Caveats of SPADE include that its result is highly dependent on the settings (initial file gating, down-sampling percentage, target cluster number, and markers used for clustering). Even with the same settings, multiple SPADE runs will result in somewhat different trees, due to the random nature of down-sampling. Tips include:
-Pre-gate your files to at least eliminate debris, doublets, and dead cells.
-Use only a minimal set of markers for clustering, and make sure they are well-resolved. Clustering on very dim markers is dangerous.
-Perform multiple SPADE runs to gain confidence in the analysis.


1. Simonds, E. F., Bendall, S. C., Gibbs, K. D., Bruggner, R. V., Linderman, M. D., Sachs, K., et al. (2011). Extracting a cellular hierarchy from high-dimensional cytometry data with SPADE. Nature Biotechnology, 1–8. doi:10.1038/nbt.1991

2. Bendall, S. C., Simonds, E. F., Qiu, P., Amir, E. A. D., Krutzik, P. O., Finck, R., et al. (2011). Single-Cell Mass Cytometry of Differential Immune and Drug Responses Across a Human Hematopoietic Continuum. Science, 332(6030), 687–696. doi:10.1126/science.1198704

3. Bodenmiller, B., Zunder, E. R., Finck, R., Chen, T. J., Savig, E. S., Bruggner, R. V., et al. (2012). Multiplexed mass cytometry profiling of cellular states perturbed by small-molecule regulators. Nature Biotechnology, 30(9), 857–866. doi:10.1038/nbt.2317

4. Horowitz, A., Strauss-Albee, D. M., Leipold, M., Kubo, J., Nemat-Gorgani, N., Dogan, O. C., et al. (2013). Genetic and environmental determinants of human NK cell diversity revealed by mass cytometry. Science Translational Medicine, 5(208), 208ra145. doi:10.1126/scitranslmed.3006702



Posts: 17

Joined: Tue Nov 26, 2013 1:55 pm

Post Thu Sep 18, 2014 2:29 pm


Hi All,

We would like to use SPADE for our analysis and have generated lots of trees using a combination of node numbers and downsampling settings...now the hard part seems to be choosing the 'best' tree.

If anyone can comment on the basic criteria they use to decide whether a tree is good or not that would be really helpful!

Also, in response to the original cytoforum post about SPADE, we would like to know why it is 'dangerous' to cluster using markers with low signal intensity? It seems logical to cluster using all markers so that the process is completely unsupervised/unbiased.





Posts: 23

Joined: Thu Oct 31, 2013 7:58 pm

Post Thu Sep 18, 2014 4:19 pm


The various permutations of SPADE trees that are created from multiple runs, with or without settings changes, should be evaluated for consensus. In other words, separation of major branches should be similar among most of them, even if the spacial arrangement varies. I wouldn't pick a tree that looks completely different from all the other runs. I *would* look for clean separation of lineages, and if there are particular cells you're interested in, say NK cells, I would look for good clustering of those, and separation of sub-lineages.

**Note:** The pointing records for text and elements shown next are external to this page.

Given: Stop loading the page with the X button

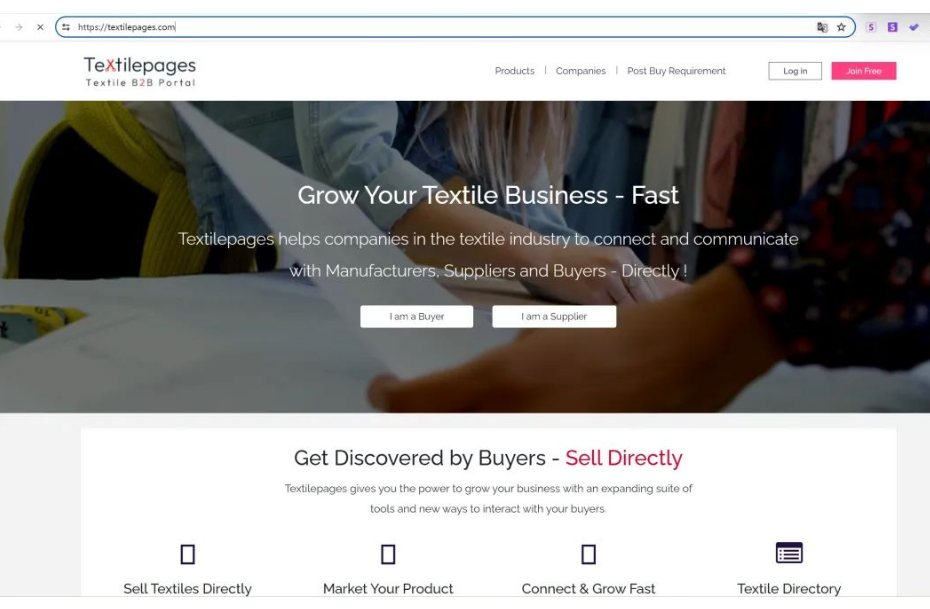Looking at the screenshot, I should tap(40, 27).
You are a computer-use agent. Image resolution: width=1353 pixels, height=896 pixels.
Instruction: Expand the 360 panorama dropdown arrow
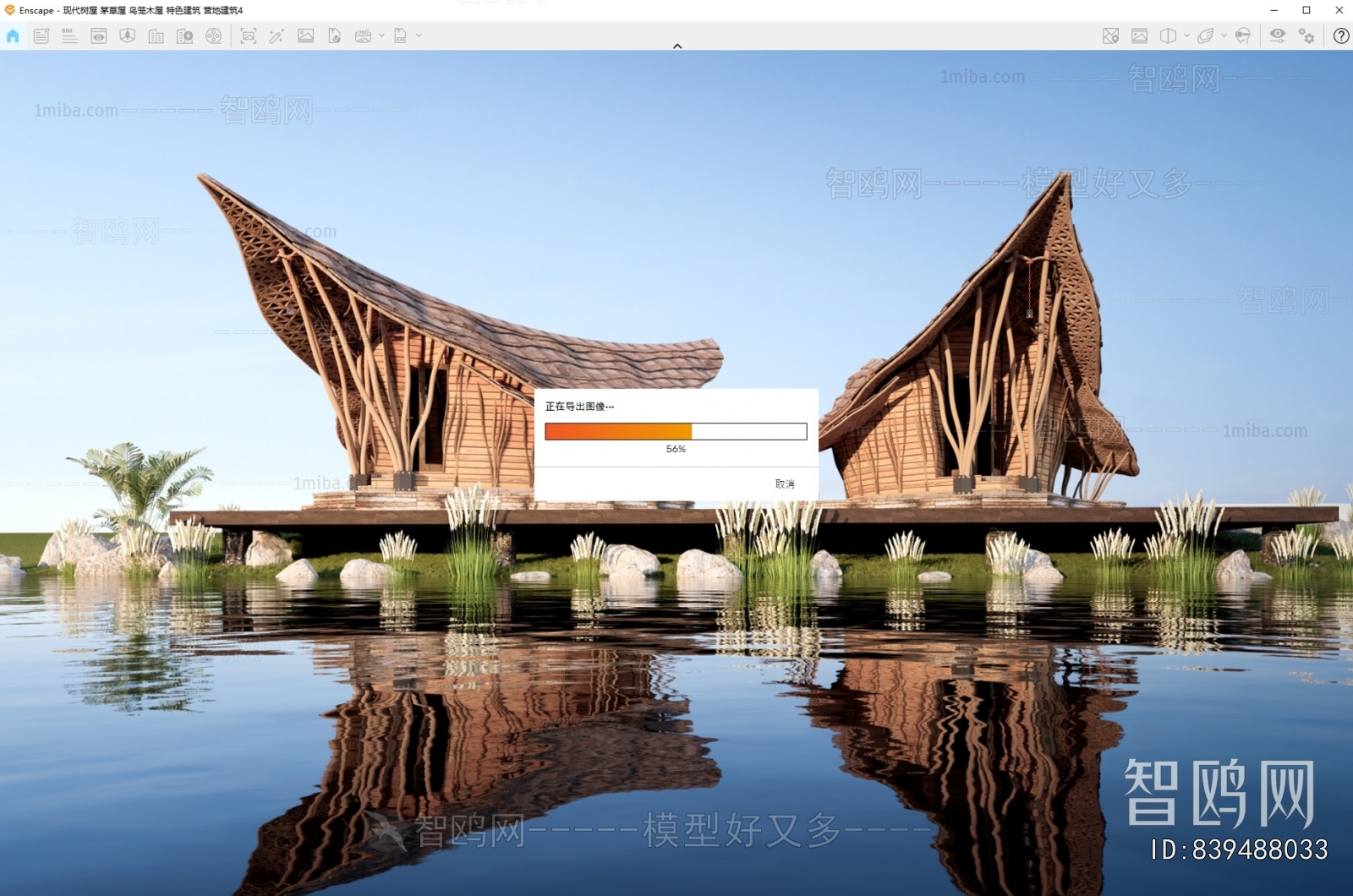pos(382,36)
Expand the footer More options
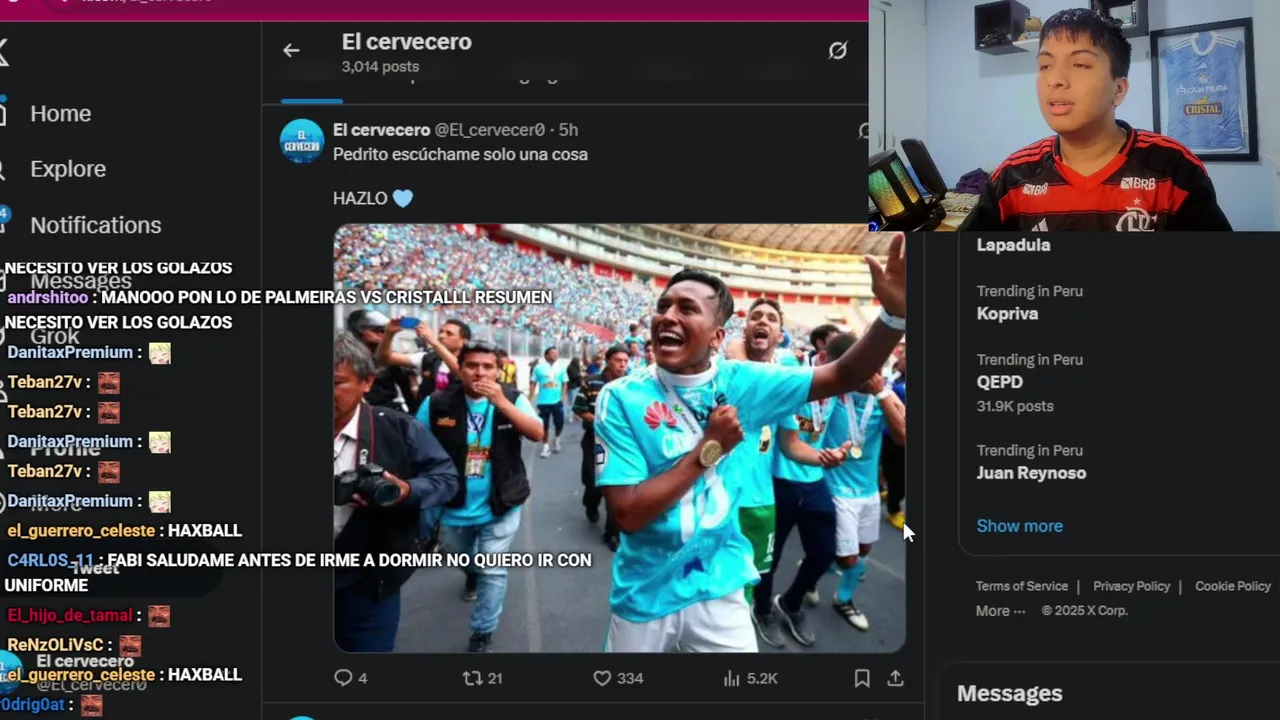 point(1001,610)
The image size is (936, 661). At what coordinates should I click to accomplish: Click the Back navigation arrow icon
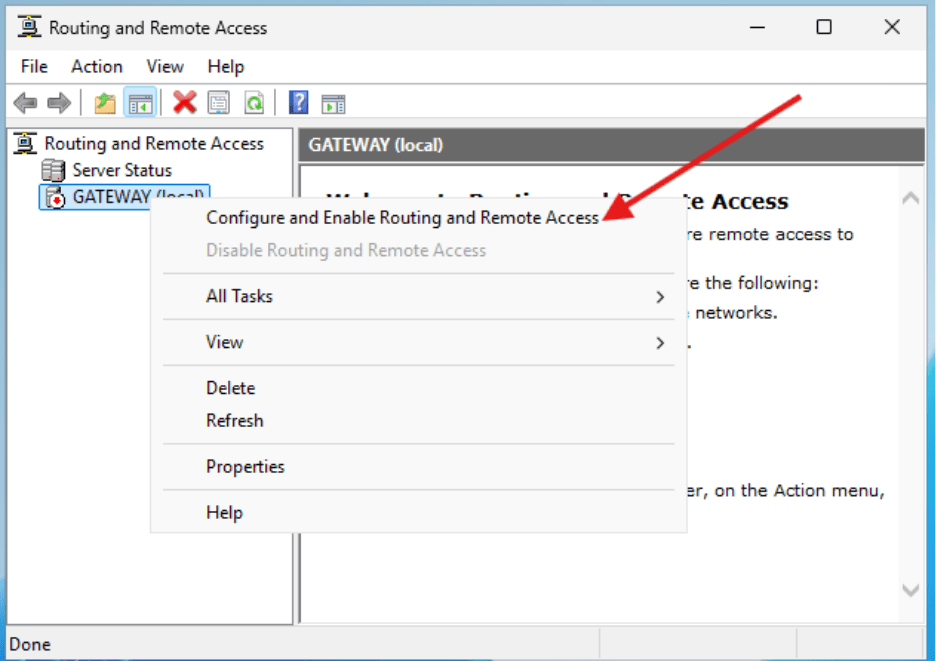tap(25, 101)
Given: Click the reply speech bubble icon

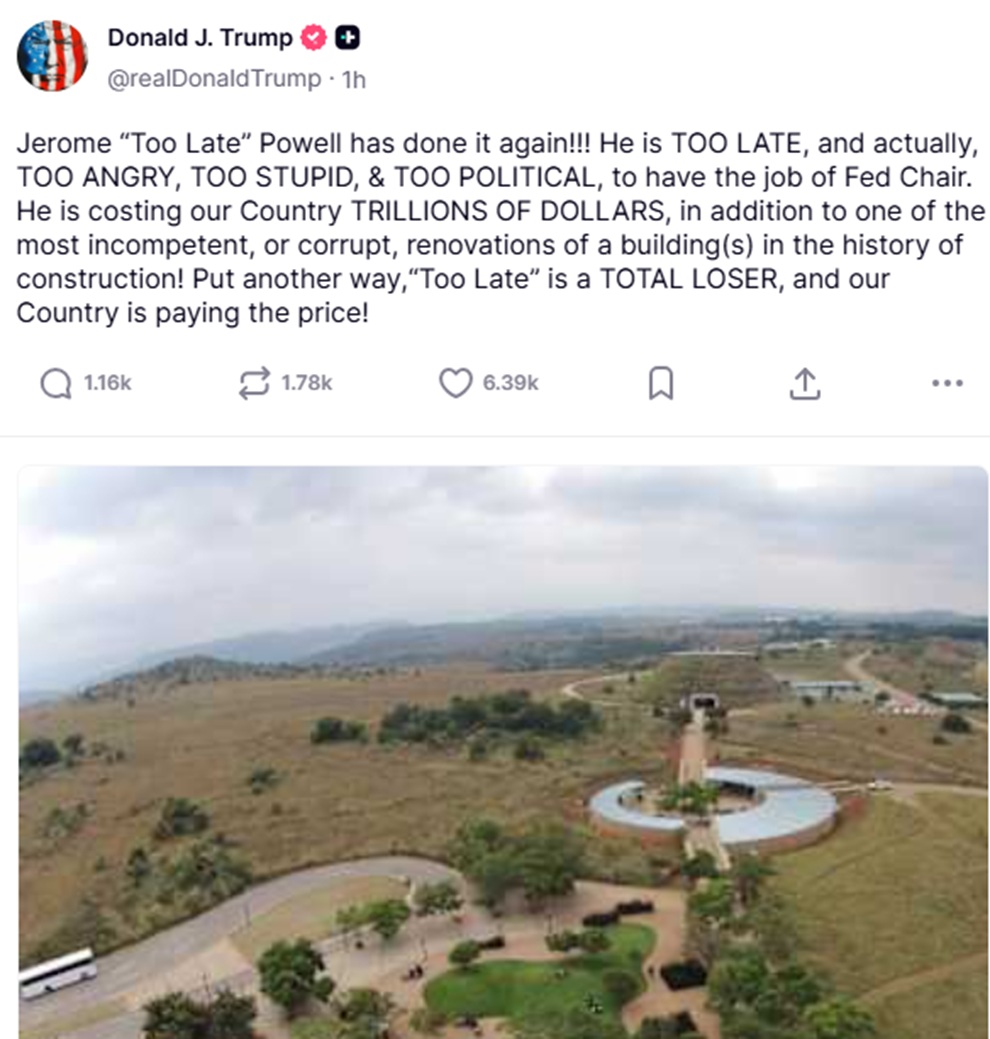Looking at the screenshot, I should coord(55,383).
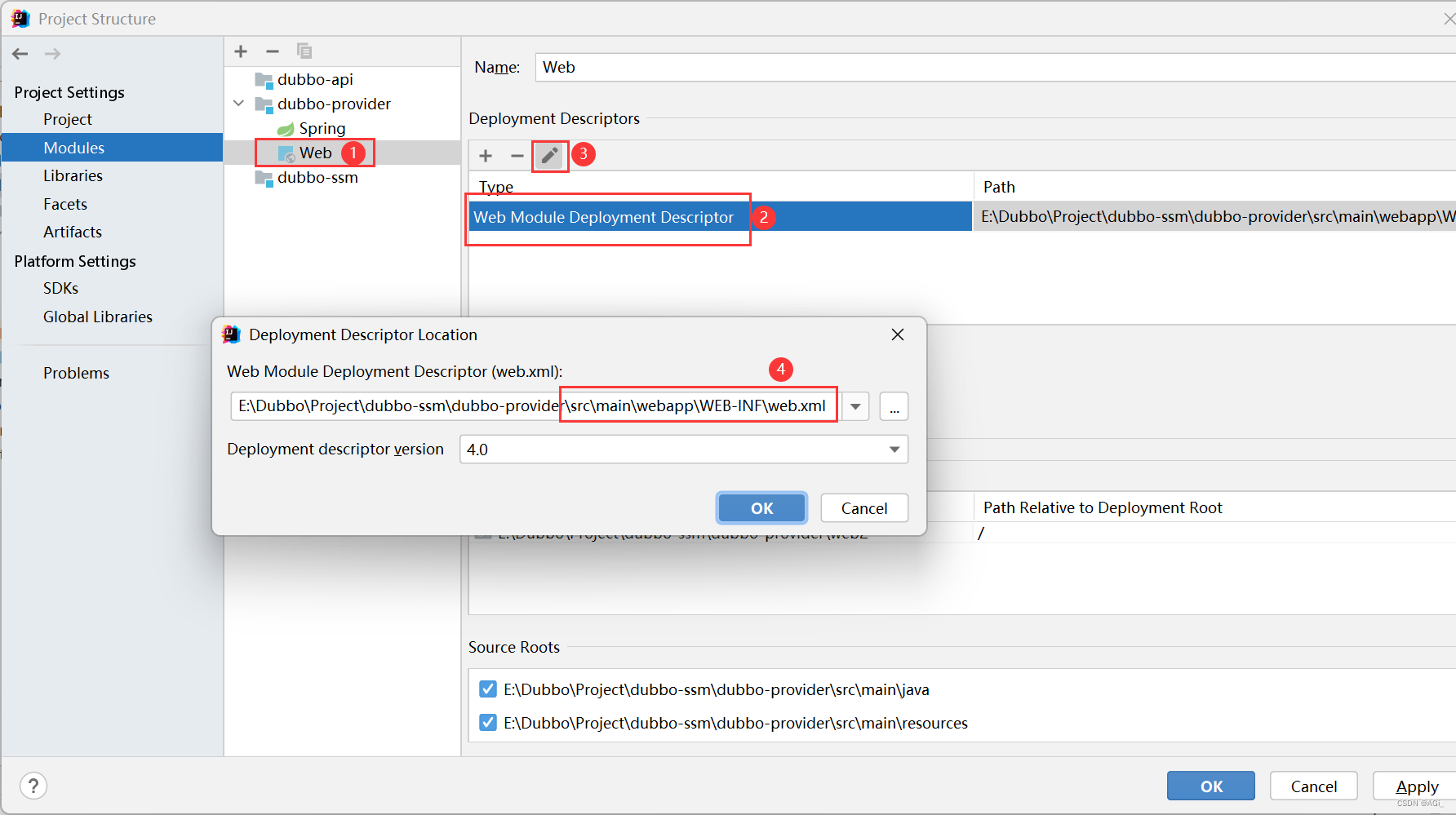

The reason not to use all markers in clustering, in totally non-mathematic terms, is that SPADE gets confused. It will attempt to separate clusters based on differences that are mostly noise, if given channels that contain mostly noise and little signal...and in the process may miss differences based on real signal in the "good" channels. If someone wants to say this more scientifically, I will not be offended. :)




Posts: 4300

Joined: Fri Nov 01, 2013 5:30 pm

Location: Stanford HIMC, CA, USA

Post Thu Sep 18, 2014 4:23 pm


Hi David,

Some things to keep in mind with SPADE:

1. In order to have identical trees, you have to have all the files in the same SPADE run. Even the same files run multiple times using the same input parameters will give slightly different trees each run. In other words, Node 28 in Run #1 might be a monocyte node, whereas in Run #2, Node 28 might be a B cell node. Currently, SPADE does not allow you to build one tree and then feed additional files through that "template" tree.

2. The number of cells in each file should be kept in mind when you choose the input node number. If you have only a small number of cells in each file, you don't want to choose too large a node number. Minimally, this will give you a large number of nodes that only contain 1 cell, which is seldom useful.

3. Once I have built a SPADE tree, I usually go in and look for some of the rarer cell populations that may not be well-described by my panel. So, for instance, PBMCs often *do* contain small numbers of basophils, mDCs, and pDCs. My panel is more T-cell focused, which basically makes them Lin- for most of the 33 markers in my panel (CD123, HLADR, and CD11c are about the only ones that help with the clustering). So, these populations are infrequent, *and* not well-described, therefore they are often lumped together into a single node. Or, minimally, basophils are in one node, and the DCs are in another node even though CD123 and CD11c should separate mDCs from pDCs. You can investigate this by clicking on a node, and looking at the bivariate plot next to the SPADE tree. If the tree does a good job of separating those sorts of populations, then the tree is usually something I can have confidence about.

If it doesn't separate those well, I step up to another rare or ill-described population, such as plasmablasts, TCRgd+, CD85j+ CD8+ cells, CXCR5+ T cells, etc and repeat the bivariate QC.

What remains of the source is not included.